Ce message qui fait suite à un communiqué conjoint publié le 12 mai 2021 par les trois Premières Nations, réitère leur intention de s’opposer à la construction d’un gazoduc et d’une usine de liquéfaction ainsi qu’au transport du gaz naturel liquéfié vers des marchés extérieurs. Parmi les raisons citées, on rappelle que le rapport du BAPE mentionne qu’il n’existe aucune garantie ni aucun moyen de s’assurer que le gaz naturel liquéfié produit par le complexe de liquéfaction servirait effectivement de substitut à des combustibles plus polluants dans les marchés d’exportation visés.
« Pour nos trois conseils de Premières Nations, c’est la goutte qui a fait déborder le vase, peut-on lire dans le message. Pour nous, la diminution globale des gaz à effet de serre (GES) par voie de substitution constituait le seul avantage des projets. Dans de telles conditions, pourquoi importer un combustible gazeux que plusieurs réprouvent et qui, une fois liquéfié, pourra être vendu n’importe où, sans qu’on n’obtienne la moindre garantie qu’il sera utilisé en substitut d’énergies fossiles comme le promettait initialement GNL Québec ? »
Les Innus rappellent que la quasi-totalité du gaz naturel que l’on voudrait acheminer à travers leurs territoires ancestraux provient de la fracturation hydraulique, procédé d’extraction dénoncé à travers le monde entier et qui, sur le plan environnemental, est dommageable et inacceptable. Ils affirment par ailleurs que GNL Québec a été incapable de remplir les trois conditions fixées par le gouvernement pour donner le feu vert aux projets : 1) acceptabilité sociale 2) réduction significative des émissions de GES dans le monde 3) accélération de la transition vers des énergies propres.
Pour une transcription intégrale du message des trois Premières Nations, veuillez consulter le PDF ci-joint ou utiliser le lien suivant vers les pages du journal Le Quotidien du 10 juillet 2021.
http://cahiers.lequotidien.com/cahiers_speciaux/2021/20210707/
La lettre
DOSSIER GNL QUÉBEC
Message des Innus à la population du Saguenay–Lac-Saint-Jean
Ce message des Innus de Mashteuiatsh, Essipit et Pessamit, portant sur la question de GNL Québec, est adressé à la population du Saguenay – Lac-Saint-Jean. Il fait suite au communiqué conjoint publié le 12 mai 2021 par les trois Premières Nations annonçant leur intention de s’opposer aux projets de GNL Québec, incluant la construction d’un gazoduc et d’une usine de liquéfaction ainsi que le transport du gaz naturel liquéfié vers des marchés extérieurs.

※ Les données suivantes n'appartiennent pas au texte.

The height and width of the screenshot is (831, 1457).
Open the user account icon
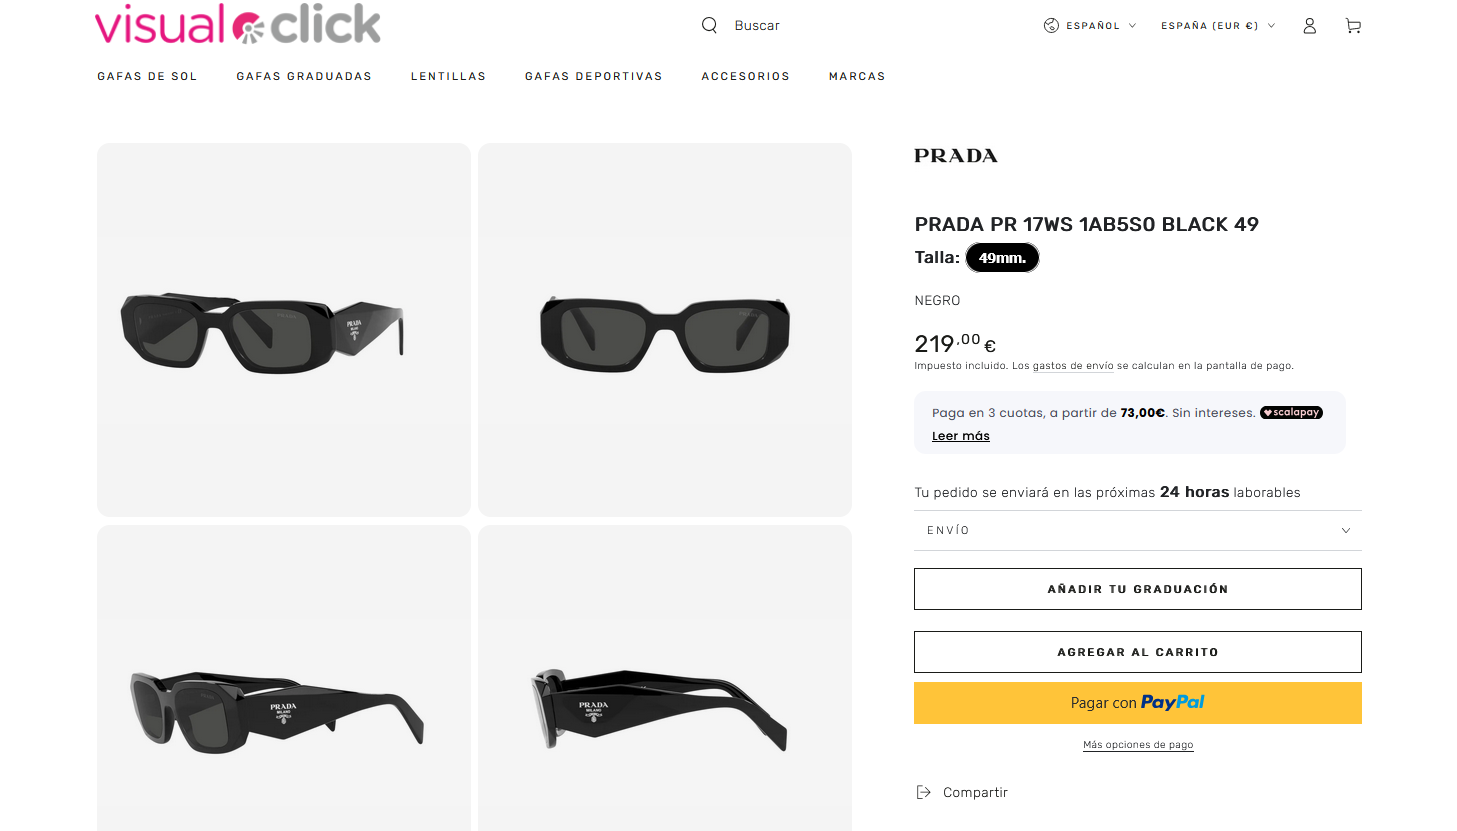tap(1309, 26)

Kuei à nos voisins et amis du Saguenay – Lac-Saint-Jean,
En tant qu’occupants de ce territoire que nous appelons nitassinan, où nos ancêtres sont installés depuis des millénaires, nous détenons des droits ancestraux et des titres innus conférant à nos Premières Nations un caractère incontournable sur toute question affectant sa pérennité, l’usage qu’on en fait et les projets qu’on y planifie. Nous avons à cœur le développement socioéconomique de notre territoire et de la région que nous habitons et que nous léguerons à nos enfants. Notre vision d’un développement respectueux de l’environnement est partagée par plusieurs d’entre vous.
Une cause commune
En s’opposant à la réalisation des projets de GNL Québec, nos Premières Nations soutiennent une cause que la population du Saguenay – Lac-Saint-Jean elle-même a été parmi les premières à défendre au Québec, celle de la protection du territoire et, par voie de conséquence, de la planète tout entière. En cette époque de changement climatique, une telle protection implique en effet une approche globale, car ce qui nuit à l’environnement en un endroit a le potentiel d’affecter toute la planète et, donc nos territoires comme ceux des autres.
Un procédé archaïque
La quasi-totalité du gaz naturel que l’on voudrait acheminer à travers nos territoires provient de la fracturation hydraulique, procédé d’extraction dénoncé à travers le monde entier et qui, sur le plan environnemental, est dommageable et inacceptable. Souvenons-nous qu’en 2018, le gouvernement a décidé d’interdire la fracturation hydraulique partout au Québec et que la population adhérait fortement à cette mesure. On nous propose aujourd’hui de faire exécuter ce processus de fracturation hydraulique à l’extérieur de la province, comme si cela allait régler quoi que ce soit en matière de pollution globale et d’émission de gaz à effet de serre (GES).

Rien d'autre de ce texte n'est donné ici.